The AAMC Board of Directors has presented Dr. Levin with a Special Recognition Award for his collaborative partnership with the AAMC to help further advance humanism in medicine.
Dr. Levin will be celebrated at the 2024 AAMC Awards Recognition Event on October 30. Register for the free virtual event here
This announcement was first published on the AAMC website.
Ensuring that patients remain at the center of all care interactions is a fundamental aspect of humanism in medicine, and Richard I. Levin, MD, has dedicated much of his career in academic medicine to furthering that noble aim, especially during the last decade while leading the Arnold P. Gold Foundation as president and CEO.

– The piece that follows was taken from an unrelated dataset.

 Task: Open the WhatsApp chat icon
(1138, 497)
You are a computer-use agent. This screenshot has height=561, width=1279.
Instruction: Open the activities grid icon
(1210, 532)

Dr. Levin joined the Gold Foundation in 2012, which champions humanism in health care, and served until his retirement on June 30, 2023. During his tenure, he expanded the organization from its roots in medical schools to embrace a wider spectrum of relationship-centered care across the various health professions. The Gold Foundation now reaches nurses and nursing schools, as well as physicians in practice, researchers, and global health care companies through the Gold Corporate Council.
Under his transformative leadership, Dr. Levin deepened the Gold Foundation’s long-standing partnership with the AAMC. That partnership is most vivid at Learn Serve Lead: The AAMC Annual Meeting, which hosts the Arnold P. Gold Foundation Humanism in Medicine Award Lecture, the Gold Humanism Honor Society Workshop, the Jordan J. Cohen Humanism in Medicine Lecture, and previously, the Vilcek-Gold Lecture, which honored immigrant leaders in healthcare. Academic Medicine, journal of the AAMC, partners with the Gold Foundation on the now 25-year-old Dr. Hope Babette Tang Humanism in Healthcare Essay Contest. In short, by uniquely leveraging his international standing in medical education, Dr. Levin provided his thought leadership to advance the necessity for human connection in medicine.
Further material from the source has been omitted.